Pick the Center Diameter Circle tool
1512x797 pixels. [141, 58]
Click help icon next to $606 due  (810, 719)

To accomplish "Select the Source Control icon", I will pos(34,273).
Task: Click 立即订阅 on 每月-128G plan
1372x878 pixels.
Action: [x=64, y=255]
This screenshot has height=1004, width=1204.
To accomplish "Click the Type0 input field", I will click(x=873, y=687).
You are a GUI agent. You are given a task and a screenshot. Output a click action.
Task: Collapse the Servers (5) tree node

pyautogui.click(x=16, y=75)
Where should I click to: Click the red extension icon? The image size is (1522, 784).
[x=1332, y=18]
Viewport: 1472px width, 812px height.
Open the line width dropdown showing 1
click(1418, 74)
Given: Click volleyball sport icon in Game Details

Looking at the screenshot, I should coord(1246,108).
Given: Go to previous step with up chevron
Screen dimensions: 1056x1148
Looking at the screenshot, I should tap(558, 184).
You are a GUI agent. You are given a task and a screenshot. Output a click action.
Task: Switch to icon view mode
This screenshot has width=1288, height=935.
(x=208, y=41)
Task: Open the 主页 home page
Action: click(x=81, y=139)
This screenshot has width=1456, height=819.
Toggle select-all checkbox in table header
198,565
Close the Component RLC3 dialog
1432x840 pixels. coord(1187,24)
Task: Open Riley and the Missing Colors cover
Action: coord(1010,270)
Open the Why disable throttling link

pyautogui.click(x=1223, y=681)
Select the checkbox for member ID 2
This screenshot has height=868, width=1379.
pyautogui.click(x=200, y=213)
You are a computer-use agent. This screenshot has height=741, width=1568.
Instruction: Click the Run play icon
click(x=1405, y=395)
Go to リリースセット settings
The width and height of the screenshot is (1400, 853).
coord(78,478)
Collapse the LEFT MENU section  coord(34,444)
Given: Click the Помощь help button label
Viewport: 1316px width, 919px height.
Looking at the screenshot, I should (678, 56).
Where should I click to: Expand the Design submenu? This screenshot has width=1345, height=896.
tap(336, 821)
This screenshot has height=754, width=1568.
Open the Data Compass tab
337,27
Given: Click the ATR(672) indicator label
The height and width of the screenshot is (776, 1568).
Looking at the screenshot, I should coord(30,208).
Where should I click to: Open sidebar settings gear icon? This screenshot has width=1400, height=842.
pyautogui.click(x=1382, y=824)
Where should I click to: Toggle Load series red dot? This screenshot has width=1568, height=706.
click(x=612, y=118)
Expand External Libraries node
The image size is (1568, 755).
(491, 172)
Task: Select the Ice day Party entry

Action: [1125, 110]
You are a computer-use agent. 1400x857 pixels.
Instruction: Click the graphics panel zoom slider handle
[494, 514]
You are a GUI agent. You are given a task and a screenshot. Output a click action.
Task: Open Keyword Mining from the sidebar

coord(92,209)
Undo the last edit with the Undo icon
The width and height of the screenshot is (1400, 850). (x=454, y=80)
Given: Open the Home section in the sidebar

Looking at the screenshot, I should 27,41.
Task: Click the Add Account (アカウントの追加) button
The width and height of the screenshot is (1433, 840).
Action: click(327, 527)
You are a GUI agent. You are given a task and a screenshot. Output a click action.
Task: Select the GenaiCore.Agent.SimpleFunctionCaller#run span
★ ★ ★ ★
- **Task objective**: Nothing in the material above may be skipped, so reproduce it all exactly.

- **Answer to the exercise**:
Pick the Center Diameter Circle tool
1512x797 pixels. [141, 58]
Click help icon next to $606 due  (810, 719)

To accomplish "Select the Source Control icon", I will pos(34,273).
Task: Click 立即订阅 on 每月-128G plan
1372x878 pixels.
Action: [x=64, y=255]
This screenshot has height=1004, width=1204.
To accomplish "Click the Type0 input field", I will click(x=873, y=687).
You are a GUI agent. You are given a task and a screenshot. Output a click action.
Task: Collapse the Servers (5) tree node

pyautogui.click(x=16, y=75)
Where should I click to: Click the red extension icon? The image size is (1522, 784).
[x=1332, y=18]
Viewport: 1472px width, 812px height.
Open the line width dropdown showing 1
click(1418, 74)
Given: Click volleyball sport icon in Game Details

Looking at the screenshot, I should coord(1246,108).
Given: Go to previous step with up chevron
Screen dimensions: 1056x1148
Looking at the screenshot, I should tap(558, 184).
You are a GUI agent. You are given a task and a screenshot. Output a click action.
Task: Switch to icon view mode
This screenshot has width=1288, height=935.
(x=208, y=41)
Task: Open the 主页 home page
Action: click(x=81, y=139)
This screenshot has width=1456, height=819.
Toggle select-all checkbox in table header
198,565
Close the Component RLC3 dialog
1432x840 pixels. coord(1187,24)
Task: Open Riley and the Missing Colors cover
Action: coord(1010,270)
Open the Why disable throttling link

pyautogui.click(x=1223, y=681)
Select the checkbox for member ID 2
This screenshot has height=868, width=1379.
pyautogui.click(x=200, y=213)
You are a computer-use agent. This screenshot has height=741, width=1568.
Instruction: Click the Run play icon
click(x=1405, y=395)
Go to リリースセット settings
The width and height of the screenshot is (1400, 853).
coord(78,478)
Collapse the LEFT MENU section  coord(34,444)
Given: Click the Помощь help button label
Viewport: 1316px width, 919px height.
Looking at the screenshot, I should (678, 56).
Where should I click to: Expand the Design submenu? This screenshot has width=1345, height=896.
tap(336, 821)
This screenshot has height=754, width=1568.
Open the Data Compass tab
337,27
Given: Click the ATR(672) indicator label
The height and width of the screenshot is (776, 1568).
Looking at the screenshot, I should coord(30,208).
Where should I click to: Open sidebar settings gear icon? This screenshot has width=1400, height=842.
pyautogui.click(x=1382, y=824)
Where should I click to: Toggle Load series red dot? This screenshot has width=1568, height=706.
click(x=612, y=118)
Expand External Libraries node
The image size is (1568, 755).
(491, 172)
Task: Select the Ice day Party entry

Action: [1125, 110]
You are a computer-use agent. 1400x857 pixels.
Instruction: Click the graphics panel zoom slider handle
[494, 514]
You are a GUI agent. You are given a task and a screenshot. Output a click action.
Task: Open Keyword Mining from the sidebar

coord(92,209)
Undo the last edit with the Undo icon
The width and height of the screenshot is (1400, 850). (x=454, y=80)
Given: Open the Home section in the sidebar

Looking at the screenshot, I should 27,41.
Task: Click the Add Account (アカウントの追加) button
The width and height of the screenshot is (1433, 840).
Action: click(327, 527)
You are a GUI agent. You are given a task and a screenshot. Output a click action.
Task: Select the GenaiCore.Agent.SimpleFunctionCaller#run span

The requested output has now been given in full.